THE TASK: A complete answer lists every line of the entries below where the string "will" appears.

Stored data
= = =
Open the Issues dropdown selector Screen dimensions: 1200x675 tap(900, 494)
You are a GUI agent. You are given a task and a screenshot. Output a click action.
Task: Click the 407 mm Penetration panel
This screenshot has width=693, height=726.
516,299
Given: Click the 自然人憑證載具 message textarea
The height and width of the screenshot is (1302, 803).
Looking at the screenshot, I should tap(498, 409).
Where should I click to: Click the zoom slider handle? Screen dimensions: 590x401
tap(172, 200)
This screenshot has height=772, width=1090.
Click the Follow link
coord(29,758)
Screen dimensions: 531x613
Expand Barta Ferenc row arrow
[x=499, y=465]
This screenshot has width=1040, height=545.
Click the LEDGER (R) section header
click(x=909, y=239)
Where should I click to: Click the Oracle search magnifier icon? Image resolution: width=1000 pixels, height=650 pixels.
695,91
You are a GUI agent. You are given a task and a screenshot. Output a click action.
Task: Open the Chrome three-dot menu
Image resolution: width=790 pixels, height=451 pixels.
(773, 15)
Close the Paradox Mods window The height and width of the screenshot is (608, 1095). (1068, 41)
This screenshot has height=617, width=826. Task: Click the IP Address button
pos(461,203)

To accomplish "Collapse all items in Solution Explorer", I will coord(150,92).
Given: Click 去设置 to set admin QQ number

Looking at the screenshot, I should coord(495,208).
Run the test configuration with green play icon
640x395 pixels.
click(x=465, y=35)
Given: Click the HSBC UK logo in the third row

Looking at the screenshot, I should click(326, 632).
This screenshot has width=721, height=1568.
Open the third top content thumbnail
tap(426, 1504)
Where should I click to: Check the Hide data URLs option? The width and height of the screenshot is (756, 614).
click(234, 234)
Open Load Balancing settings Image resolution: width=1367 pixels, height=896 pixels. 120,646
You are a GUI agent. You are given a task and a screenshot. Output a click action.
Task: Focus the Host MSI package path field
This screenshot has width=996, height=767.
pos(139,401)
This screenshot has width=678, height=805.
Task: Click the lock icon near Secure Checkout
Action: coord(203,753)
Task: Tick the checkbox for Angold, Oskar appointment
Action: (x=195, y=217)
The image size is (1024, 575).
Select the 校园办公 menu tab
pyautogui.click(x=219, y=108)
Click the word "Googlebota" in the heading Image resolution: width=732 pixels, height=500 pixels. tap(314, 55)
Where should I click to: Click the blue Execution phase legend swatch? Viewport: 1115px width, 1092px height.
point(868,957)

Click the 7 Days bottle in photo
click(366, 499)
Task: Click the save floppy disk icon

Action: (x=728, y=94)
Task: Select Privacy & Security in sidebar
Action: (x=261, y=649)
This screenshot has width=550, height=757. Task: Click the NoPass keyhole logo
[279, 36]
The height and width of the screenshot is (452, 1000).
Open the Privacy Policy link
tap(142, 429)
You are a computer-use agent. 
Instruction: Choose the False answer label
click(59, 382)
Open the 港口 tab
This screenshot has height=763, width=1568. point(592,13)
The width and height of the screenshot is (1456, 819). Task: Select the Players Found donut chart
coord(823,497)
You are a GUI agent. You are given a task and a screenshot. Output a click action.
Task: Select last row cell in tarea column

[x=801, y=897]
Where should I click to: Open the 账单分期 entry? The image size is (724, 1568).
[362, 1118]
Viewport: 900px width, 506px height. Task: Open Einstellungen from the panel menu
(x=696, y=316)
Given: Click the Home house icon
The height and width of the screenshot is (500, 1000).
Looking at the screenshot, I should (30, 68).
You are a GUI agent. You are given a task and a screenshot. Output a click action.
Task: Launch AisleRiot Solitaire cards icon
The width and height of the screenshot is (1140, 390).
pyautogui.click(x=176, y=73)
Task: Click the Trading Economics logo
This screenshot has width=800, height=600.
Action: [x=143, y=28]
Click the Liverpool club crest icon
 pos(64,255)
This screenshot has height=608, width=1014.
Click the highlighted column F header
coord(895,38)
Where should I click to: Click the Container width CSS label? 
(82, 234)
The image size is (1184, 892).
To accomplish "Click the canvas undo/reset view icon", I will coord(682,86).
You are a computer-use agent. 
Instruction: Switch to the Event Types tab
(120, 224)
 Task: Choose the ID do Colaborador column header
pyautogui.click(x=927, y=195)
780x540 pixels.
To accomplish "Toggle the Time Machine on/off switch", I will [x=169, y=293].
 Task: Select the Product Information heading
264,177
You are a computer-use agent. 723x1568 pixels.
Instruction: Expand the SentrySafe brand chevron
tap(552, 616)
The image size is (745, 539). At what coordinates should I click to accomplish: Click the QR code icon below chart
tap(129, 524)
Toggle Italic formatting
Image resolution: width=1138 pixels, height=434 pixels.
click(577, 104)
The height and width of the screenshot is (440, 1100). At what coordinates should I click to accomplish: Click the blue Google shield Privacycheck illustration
= = =
SOLUTION TO THE EXERCISE:
To accomplish "Collapse all items in Solution Explorer", I will coord(150,92).
To accomplish "Click the canvas undo/reset view icon", I will coord(682,86).
To accomplish "Toggle the Time Machine on/off switch", I will [x=169, y=293].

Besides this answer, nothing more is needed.